Prompt:
Please render the data between the lines holding "The width and" and "The height and", inclusive, as a JSON list of strings with one string per line. Skip blank lines and omit the pictures.

Dataset records:
____________________

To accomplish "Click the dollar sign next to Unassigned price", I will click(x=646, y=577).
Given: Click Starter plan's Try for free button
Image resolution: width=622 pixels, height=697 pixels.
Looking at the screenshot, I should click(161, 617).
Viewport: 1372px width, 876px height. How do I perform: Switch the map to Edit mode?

____________________

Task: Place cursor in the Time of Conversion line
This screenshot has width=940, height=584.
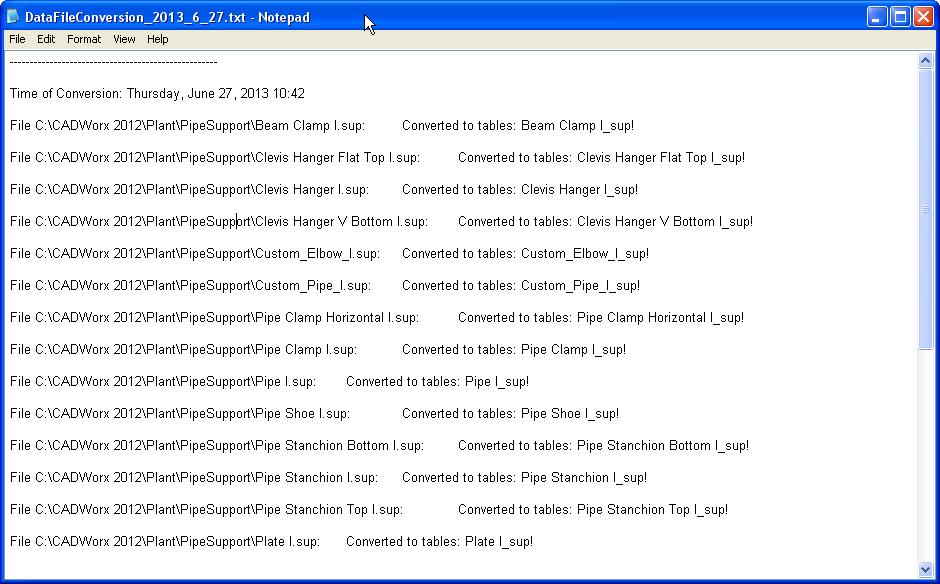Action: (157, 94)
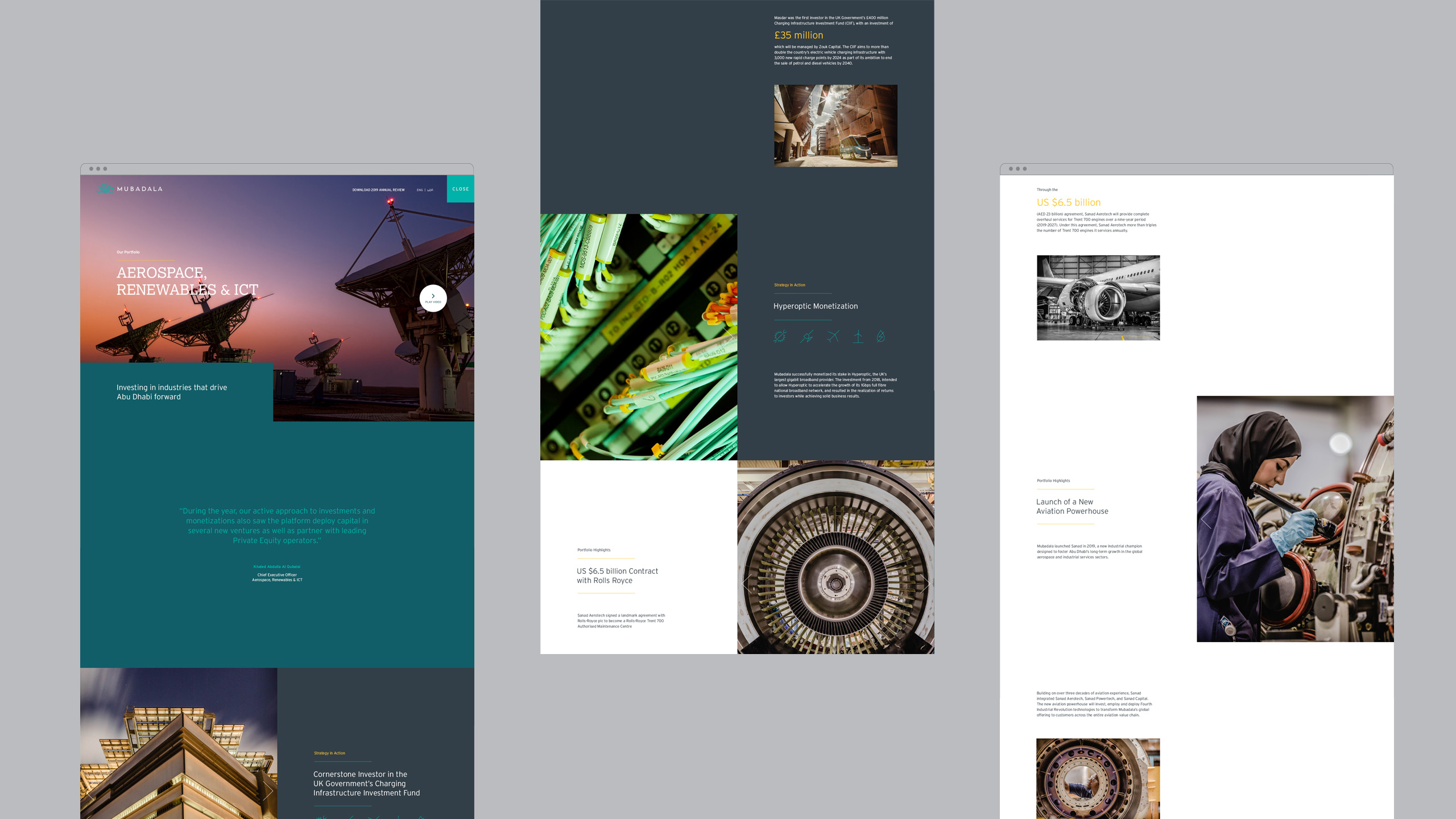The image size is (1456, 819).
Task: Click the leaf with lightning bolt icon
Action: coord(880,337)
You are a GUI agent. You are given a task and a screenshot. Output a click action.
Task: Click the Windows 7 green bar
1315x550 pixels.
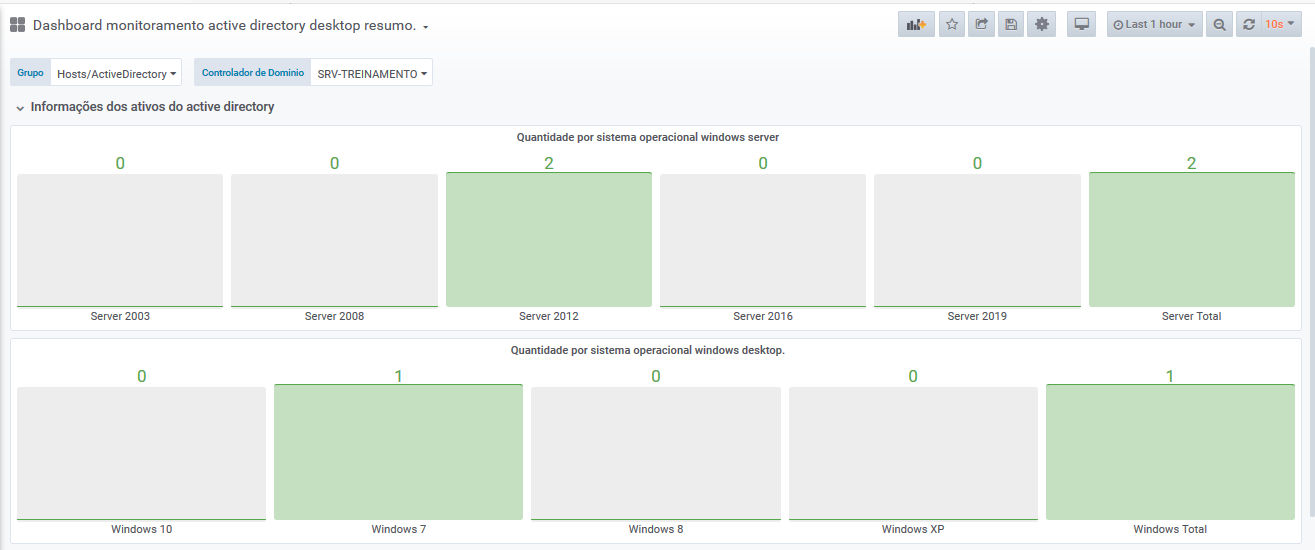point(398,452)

____________________

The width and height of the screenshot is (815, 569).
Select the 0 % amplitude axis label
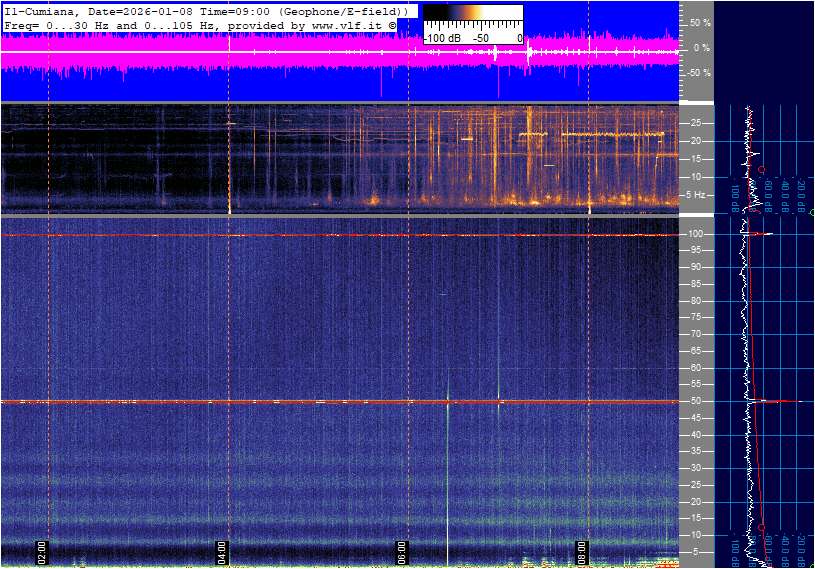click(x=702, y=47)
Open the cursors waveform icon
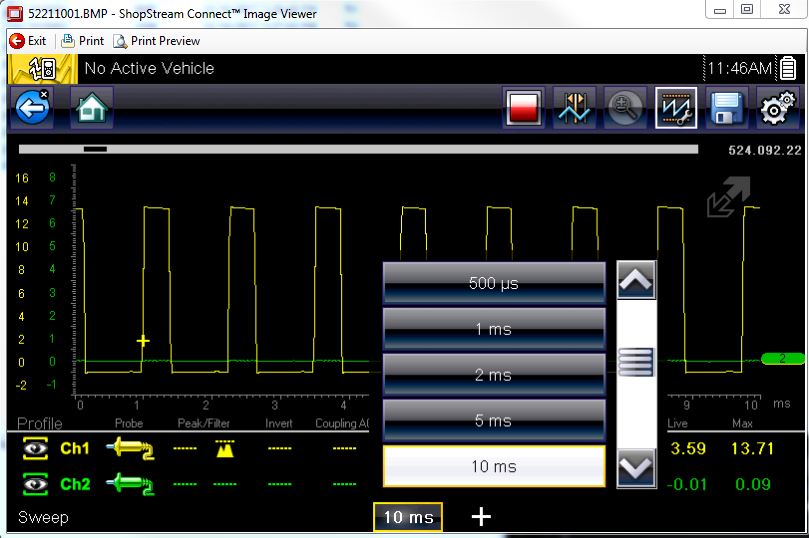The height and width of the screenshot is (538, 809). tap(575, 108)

____________________

The answer:
[
  "The width and height of the screenshot is (815, 569).",
  "Select the 0 % amplitude axis label",
  "click(x=702, y=47)",
  "Open the cursors waveform icon",
  "The height and width of the screenshot is (538, 809). tap(575, 108)"
]